21 No funds are requested for this program in 1989.
3! Includes Palau, American Samoa, the Northern Mariana Islands, and the

Freely Associated States.

TUESDAY, APRIL 12, 1988.

GUARANTEED STUDENT LOANS

WITNESSES

BRUCE M. CARNES, DEPUTY UNDER SECRETARY FOR PLANNING, BUDGET

AND EVALUATION SALLY K. KIRKGASLER, DIRECTOR, POLICY DEVELOPMENT STAFF,

OFFICE OF POSTSECONDARY EDUCATION JOHN S. HAINES, DIRECTOR, POSTSECONDARY ANALYSIS DIVISION,

OFFICE OF PLANNING, BUDGET AND EVALUATION DANIEL SCHECTER, SPECIAL ASSISTANT TO THE DEPUTY UNDER SECRE

TARY FOR PLANNING, BUDGET AND EVALUATION

INTRODUCTION OF WITNESSES Mr. NATCHER. Now we take up Guaranteed Student Loans. We have before the committee Dr. Bruce M. Carnes, Deputy Under Secretary for Planning, Budget and Evaluation. Dr. Carnes, before you give us your statement, tell us who you have with you at the table, please.

Mr. CARNES. I have John Haines, Director of the Postsecondary Analysis Division of my Office; and Sally Kirkgasler, Head of Policy at the Office of Postsecondary Education.

Mr. NATCHER. Glad to have all of you before the committee. Now, we will be pleased to hear from you.

Mr. CARNES. Mr. Chairman, I am just going to ask that you include my statement in the record. I have nothing further to add to that.

Mr. NATCHER. All right. The entire statement will be placed in the record.

[The prepared statement and biography of Bruce M. Carnes follows:)

(949)

DEPARTMENT OF EDUCATION

Statement by

Bruce M. Carnes

Deputy Under Secretary for
Office of Planning, Budget, and Evaluation

on

Guaranteed Student Loans

Mr. Chairman and Members of the Committee:

I appreciate this opportunity to discuss the Administration's fiscal year 1989 budget request for the Guaranteed Student Loan program. This year we are requesting $2.736 billion to meet the costs of this program, an increase of $170.6 million over the 1988 appropriation level.

### SUPPLIED ENTRIES
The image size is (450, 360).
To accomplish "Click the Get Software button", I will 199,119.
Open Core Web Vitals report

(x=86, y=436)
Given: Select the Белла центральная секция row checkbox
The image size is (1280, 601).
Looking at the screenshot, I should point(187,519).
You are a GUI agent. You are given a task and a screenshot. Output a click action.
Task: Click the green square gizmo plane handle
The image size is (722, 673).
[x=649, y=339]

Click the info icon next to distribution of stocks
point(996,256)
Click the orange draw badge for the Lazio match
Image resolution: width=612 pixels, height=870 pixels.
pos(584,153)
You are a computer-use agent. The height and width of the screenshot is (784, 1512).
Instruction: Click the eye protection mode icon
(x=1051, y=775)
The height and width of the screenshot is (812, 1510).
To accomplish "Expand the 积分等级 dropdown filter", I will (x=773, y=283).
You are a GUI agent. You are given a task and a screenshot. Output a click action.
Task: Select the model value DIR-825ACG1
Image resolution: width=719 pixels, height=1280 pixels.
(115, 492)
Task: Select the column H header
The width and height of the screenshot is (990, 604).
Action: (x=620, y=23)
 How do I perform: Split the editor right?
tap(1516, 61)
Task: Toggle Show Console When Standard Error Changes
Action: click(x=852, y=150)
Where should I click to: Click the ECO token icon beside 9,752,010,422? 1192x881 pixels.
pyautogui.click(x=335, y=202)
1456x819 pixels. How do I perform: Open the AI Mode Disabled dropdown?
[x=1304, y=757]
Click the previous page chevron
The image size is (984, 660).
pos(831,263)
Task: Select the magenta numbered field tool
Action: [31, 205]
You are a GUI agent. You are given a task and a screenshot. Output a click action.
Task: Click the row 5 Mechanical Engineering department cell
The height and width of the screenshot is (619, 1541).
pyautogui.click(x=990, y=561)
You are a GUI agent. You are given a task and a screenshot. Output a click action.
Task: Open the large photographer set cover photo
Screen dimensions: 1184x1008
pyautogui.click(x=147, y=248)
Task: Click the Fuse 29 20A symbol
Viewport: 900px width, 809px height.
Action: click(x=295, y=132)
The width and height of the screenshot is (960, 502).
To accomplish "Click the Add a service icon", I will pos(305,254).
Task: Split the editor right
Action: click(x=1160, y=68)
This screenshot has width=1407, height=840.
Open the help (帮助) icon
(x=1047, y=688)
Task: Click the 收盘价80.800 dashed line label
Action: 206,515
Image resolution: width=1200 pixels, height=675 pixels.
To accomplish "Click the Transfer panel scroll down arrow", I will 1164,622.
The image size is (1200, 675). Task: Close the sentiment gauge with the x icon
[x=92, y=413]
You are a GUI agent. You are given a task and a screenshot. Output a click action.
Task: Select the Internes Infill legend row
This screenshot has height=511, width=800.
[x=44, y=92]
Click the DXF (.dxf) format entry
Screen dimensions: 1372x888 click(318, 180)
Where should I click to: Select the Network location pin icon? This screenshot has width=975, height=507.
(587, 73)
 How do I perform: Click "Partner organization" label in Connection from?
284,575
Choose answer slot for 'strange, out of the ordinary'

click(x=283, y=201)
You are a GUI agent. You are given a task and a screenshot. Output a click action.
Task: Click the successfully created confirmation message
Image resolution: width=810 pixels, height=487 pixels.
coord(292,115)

### WORK TO DO
Could you reproduce the part of the hearing transcript that opens with the words containing "Mr. CARNES. I" and closes with "placed in the record.", renaming "the record" as "the hearing transcript" throughout? You won't need the records for this.

### TASK OUTPUT
Mr. CARNES. I have John Haines, Director of the Postsecondary Analysis Division of my Office; and Sally Kirkgasler, Head of Policy at the Office of Postsecondary Education.

Mr. NATCHER. Glad to have all of you before the committee. Now, we will be pleased to hear from you.

Mr. CARNES. Mr. Chairman, I am just going to ask that you include my statement in the hearing transcript. I have nothing further to add to that.

Mr. NATCHER. All right. The entire statement will be placed in the hearing transcript.